Passage:
▬▬▬
Intrinsic, extraneous, and germane load (median score on a 5-point scale) were assessed through the Cognitive Load Index for cognitive demands on a 5-point Likert scale (Fig. 4b)³⁰. No significant differences were observed between groups in intrinsic and germane load; χ²(2) = 1.983, p = .371, and χ²(2) = 3.732, p = .155, respectively. Participants in ICEMS group (1.19) reported significantly higher extraneous load than those in expert-instruction group (1.13), p = .005, indicating increased cognitive difficulty experienced by the trainees in understanding ICEMS’s instructions.

Discussion

To the best of our knowledge, this is the first randomized controlled trial that compares real-time intelligent instruction with in-person human expert instruction in teaching bimanual surgical skills in simulation training^31,32. Our findings demonstrate superior learning outcomes using a real-time intelligent system compared to in-person expert instruction. These results were confirmed when measured quantitively by the ICEMS and when assessed by blinded experts using OSATS ratings.

The significant correlation between the ICEMS score and the blinded-expert OSATS rating may suggest that the ICEMS’s ratings may be equivalent to those of human rater. The use of ICEMS as a standalone score by possibly replacing the OSATS in simulated performance assessment needs further exploration.

Previous simulation training methodologies typically involve repetitive practice of basic to complex tasks, often without feedback or with post hoc performance feedback^{16,33,34,35,36,37}. In both intervention arms of this study, we aimed to replicate the real-time training engagement happening in the operating room where trainees receive ongoing assessment and instructions from expert surgeons.

Feedback is critical for skill acquisition, and the most effective modalities may depend on the surgical procedure being taught^38,39,40. In training for complex procedures such as the subpial resection of brain tumors, practice without feedback has resulted in little to no improvement while post hoc feedback based on performance metrics benchmarks has resulted in significant improvement in learning^16,41. Hence, our study utilized an active control group that received post hoc feedback.

Cognitive load is the mental exertion of a trainee to process and retain information^42,43. In this trial, learning from the real-time intelligent instructions resulted in significantly higher extraneous load, suggesting increased cognitive demand experienced by the trainees to understand the real-time auditory instructions and the post hoc video demonstrations. However, extraneous cognitive load should be minimized for more efficient learning^44,45. This study did not assess other relevant measures related to students' learning, such as EEG, functional near-infrared spectroscopy (fNIRS), and skin conductivity. Future studies may use these measures to monitor students' cognitive load, neuronal activity, and associated stress patterns.

In this study, expert instructors had greater flexibility in their teaching engagement with students. Experts were able to provide learners with more context concerning the surgical procedure, share relevant strategies, and help students develop a plan for using the instruments to remove the tumor efficiently. They also had the option to personally demonstrate how to improve instrument performance, that mimics a technique frequently utilized by educators in the operating room. The ICEMS provided direct instructions on five performance metrics. Despite the limitations of the ICEMS, the data-driven tailored approach provided more or similarly efficient training. With the advancing techniques in AI and integration of large language models,⁴⁶ user engagement of intelligence systems may improve substantially.
▬▬▬
Provided records:
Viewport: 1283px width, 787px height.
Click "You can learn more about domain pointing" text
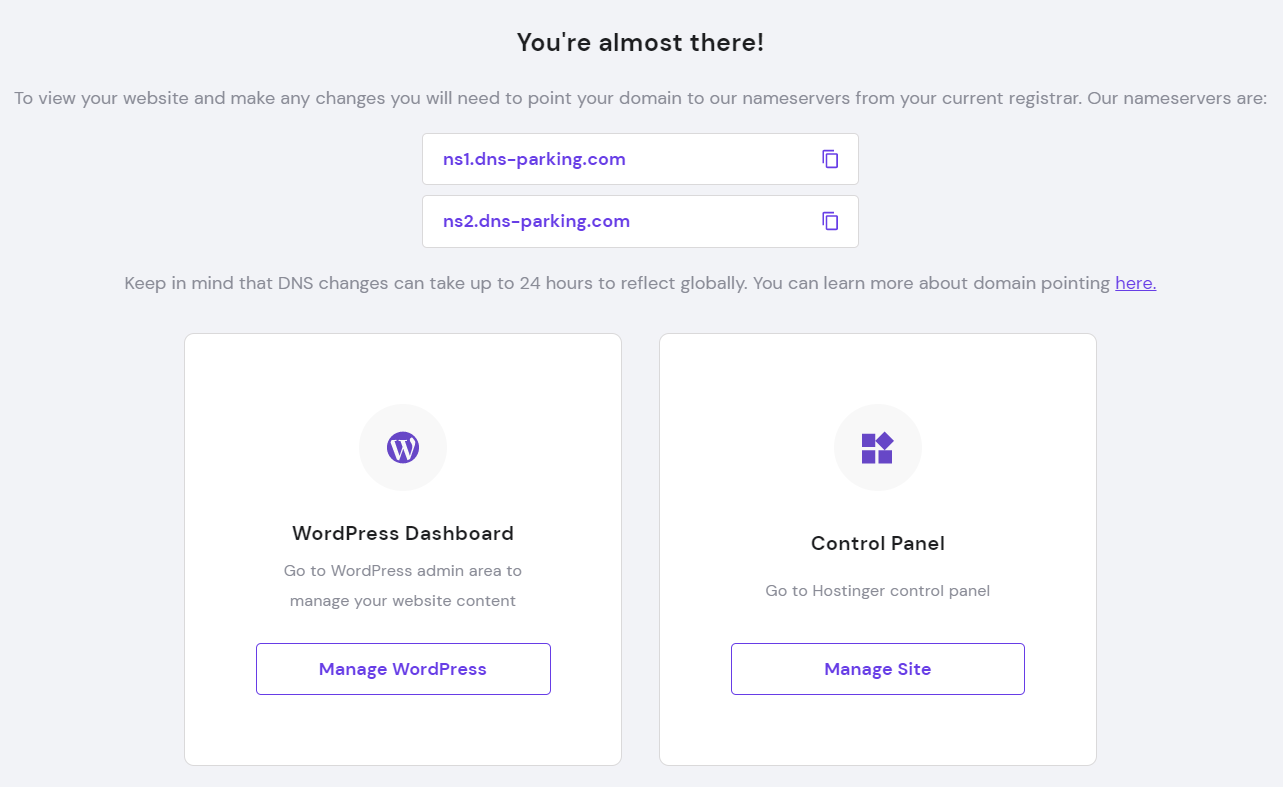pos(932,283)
▬▬▬
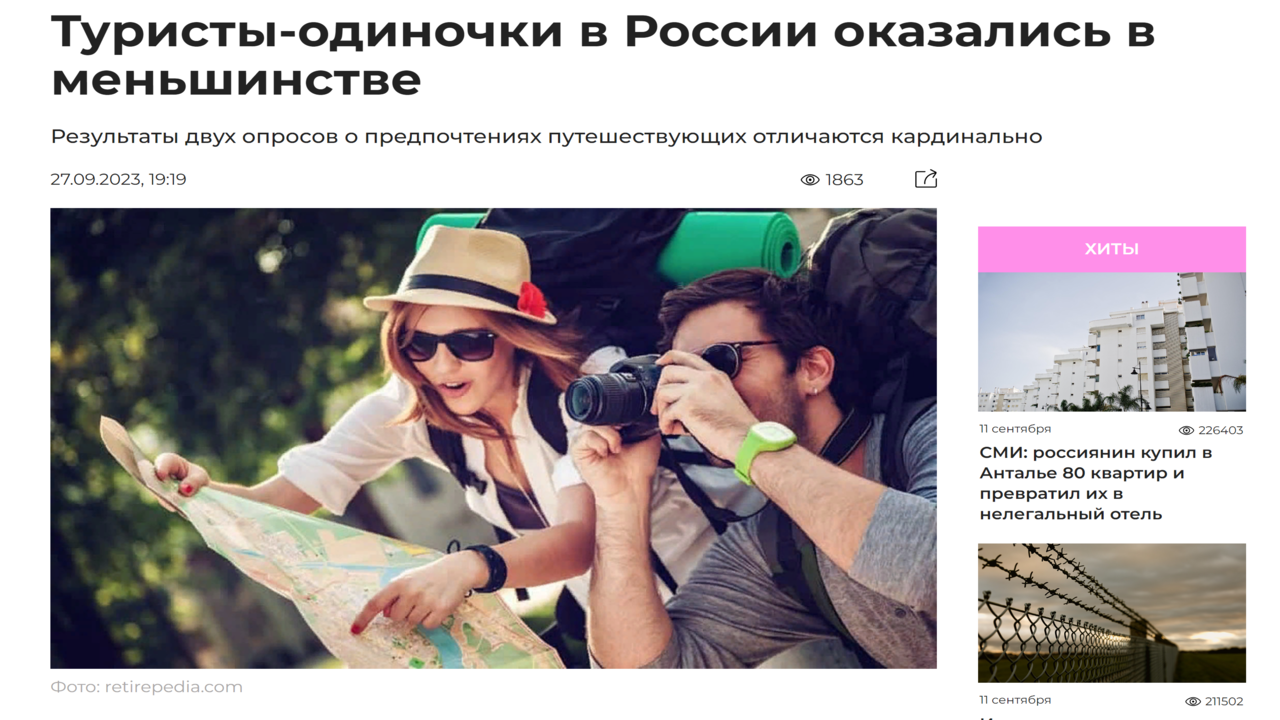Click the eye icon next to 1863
▬▬▬
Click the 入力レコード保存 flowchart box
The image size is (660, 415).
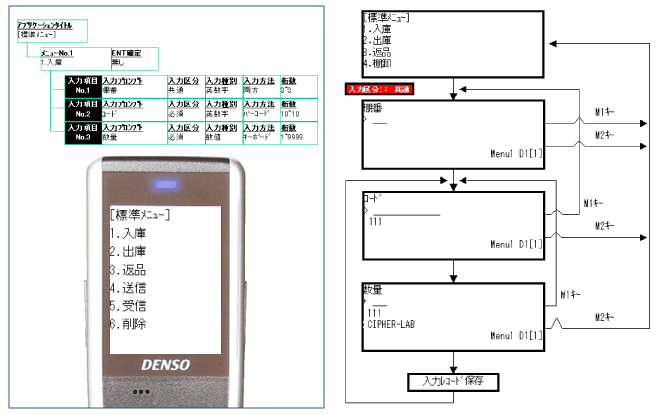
▬▬▬
Work item A: According to the passage, what median extraneous load did participants in the ICEMS group report?
Work item B: Restate the passage starting with "Intrinsic, extraneous, and" and going on through "understanding ICEMS’s instructions.", substituting "relevant" for "germane" wherever it occurs.

Solution A: 1.19

Solution B:
Intrinsic, extraneous, and relevant load (median score on a 5-point scale) were assessed through the Cognitive Load Index for cognitive demands on a 5-point Likert scale (Fig. 4b)³⁰. No significant differences were observed between groups in intrinsic and relevant load; χ²(2) = 1.983, p = .371, and χ²(2) = 3.732, p = .155, respectively. Participants in ICEMS group (1.19) reported significantly higher extraneous load than those in expert-instruction group (1.13), p = .005, indicating increased cognitive difficulty experienced by the trainees in understanding ICEMS’s instructions.